Anyway, remember Dr. Laura Paajanen, author of the dissertation I summarized in A Serious Look at Lactose Intolerance and The Different Types of Dairy Allergy?
You can take a look at a summary of another piece of her research at medpagetoday.com. The original article was published in the American Journal of Clinical Nutrition. (Paajanen L et al. Cow milk not responsible for most gastrointestinal immune-like syndromes-evidence from a population-based study. American Journal of Clinical Nutrition. 2005; 82:1327-1235.)
By giving laboratory and genetic tests to people who claimed to have symptoms when eating or drinking dairy products, Paajanen found that only a tiny minority of them tested positive for either lactose intolerance or milk allergy. What's the problem, then? Possibly something that we haven't recognized before and don't fully understand:
"We conclude that food-related gastrointestinal symptoms in young adults are caused by unspecific and unknown traits of altered mucosal immune response rather than by cow milk, as is often suspected by the patient," the study authors wrote.
"We suggest that this new entity, i.e., intestinal immune-mediated disorder, may be a self-perpetuating disease with fluctuations in symptoms, they wrote. "An autoimmune characteristic of the syndrome, at least in a subgroup of the affected subjects, cannot be ruled out."

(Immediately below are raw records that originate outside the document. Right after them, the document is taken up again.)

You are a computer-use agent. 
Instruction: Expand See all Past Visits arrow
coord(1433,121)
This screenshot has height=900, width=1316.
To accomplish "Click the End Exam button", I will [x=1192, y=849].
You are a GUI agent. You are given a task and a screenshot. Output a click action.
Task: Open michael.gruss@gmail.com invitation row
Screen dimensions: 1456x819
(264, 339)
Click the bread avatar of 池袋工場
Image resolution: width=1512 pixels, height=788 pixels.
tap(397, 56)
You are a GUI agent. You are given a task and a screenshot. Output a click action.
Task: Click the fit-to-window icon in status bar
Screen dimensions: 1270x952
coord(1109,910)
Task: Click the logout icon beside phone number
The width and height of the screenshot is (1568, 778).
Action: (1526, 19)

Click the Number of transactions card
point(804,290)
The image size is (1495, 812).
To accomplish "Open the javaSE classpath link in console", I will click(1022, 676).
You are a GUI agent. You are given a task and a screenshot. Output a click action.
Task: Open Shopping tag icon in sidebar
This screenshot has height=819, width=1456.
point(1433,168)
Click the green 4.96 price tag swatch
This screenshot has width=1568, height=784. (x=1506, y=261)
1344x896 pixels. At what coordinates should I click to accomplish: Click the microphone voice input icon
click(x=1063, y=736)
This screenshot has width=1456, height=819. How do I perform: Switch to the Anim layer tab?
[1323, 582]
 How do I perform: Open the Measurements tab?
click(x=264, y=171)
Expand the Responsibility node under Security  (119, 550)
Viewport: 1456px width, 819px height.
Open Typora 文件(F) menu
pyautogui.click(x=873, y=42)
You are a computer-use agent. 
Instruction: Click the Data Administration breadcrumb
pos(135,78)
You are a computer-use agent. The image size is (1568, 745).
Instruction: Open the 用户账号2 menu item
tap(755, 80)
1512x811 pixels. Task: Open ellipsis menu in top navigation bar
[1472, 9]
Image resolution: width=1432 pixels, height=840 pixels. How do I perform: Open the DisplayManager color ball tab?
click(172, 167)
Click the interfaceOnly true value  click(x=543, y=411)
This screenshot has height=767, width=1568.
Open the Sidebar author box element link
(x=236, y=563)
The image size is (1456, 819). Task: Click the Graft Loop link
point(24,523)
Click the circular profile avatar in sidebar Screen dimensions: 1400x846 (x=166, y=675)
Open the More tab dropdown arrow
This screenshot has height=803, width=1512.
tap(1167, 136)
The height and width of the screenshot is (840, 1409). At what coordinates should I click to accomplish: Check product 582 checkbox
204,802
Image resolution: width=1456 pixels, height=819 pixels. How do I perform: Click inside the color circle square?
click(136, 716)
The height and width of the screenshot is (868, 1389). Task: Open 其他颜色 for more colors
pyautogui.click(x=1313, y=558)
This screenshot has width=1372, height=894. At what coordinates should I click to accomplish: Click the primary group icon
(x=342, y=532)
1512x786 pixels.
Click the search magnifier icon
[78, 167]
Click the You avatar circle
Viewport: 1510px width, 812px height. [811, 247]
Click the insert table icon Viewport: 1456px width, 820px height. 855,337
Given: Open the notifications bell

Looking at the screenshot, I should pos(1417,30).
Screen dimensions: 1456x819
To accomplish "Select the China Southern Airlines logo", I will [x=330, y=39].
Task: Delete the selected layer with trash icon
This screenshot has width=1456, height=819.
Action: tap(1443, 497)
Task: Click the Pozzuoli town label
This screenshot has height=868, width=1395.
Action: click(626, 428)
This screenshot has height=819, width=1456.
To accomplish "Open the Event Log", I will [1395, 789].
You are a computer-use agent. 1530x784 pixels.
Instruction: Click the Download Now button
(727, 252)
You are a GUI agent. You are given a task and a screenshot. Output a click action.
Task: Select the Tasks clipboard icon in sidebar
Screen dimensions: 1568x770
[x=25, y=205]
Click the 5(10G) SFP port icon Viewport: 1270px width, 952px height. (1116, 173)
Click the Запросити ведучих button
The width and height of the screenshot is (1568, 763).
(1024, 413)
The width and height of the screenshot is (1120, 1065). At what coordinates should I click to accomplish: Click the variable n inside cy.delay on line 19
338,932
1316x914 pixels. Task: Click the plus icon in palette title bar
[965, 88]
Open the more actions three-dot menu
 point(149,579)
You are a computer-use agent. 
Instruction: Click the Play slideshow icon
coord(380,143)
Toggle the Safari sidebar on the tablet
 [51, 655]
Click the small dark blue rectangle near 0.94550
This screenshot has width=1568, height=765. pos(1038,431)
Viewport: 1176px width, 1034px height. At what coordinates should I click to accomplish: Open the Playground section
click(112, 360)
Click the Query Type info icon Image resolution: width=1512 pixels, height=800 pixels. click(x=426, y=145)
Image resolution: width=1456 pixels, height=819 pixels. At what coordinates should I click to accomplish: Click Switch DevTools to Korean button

This "as-yet uncharacterized intestinal immune-mediated disorder" as Jeff Minerd, the medpagetoday writer, put it, could explain why so many of the people who write me complaining about milk have symptoms and effects that don't correspond to anything we know about intolerance or allergy.
Unfortunately, there's no advice yet about what to do if your suffer from this, or even how to test for it. But in science identifying a problem is always the crucial first step toward a solution. Keep tuned.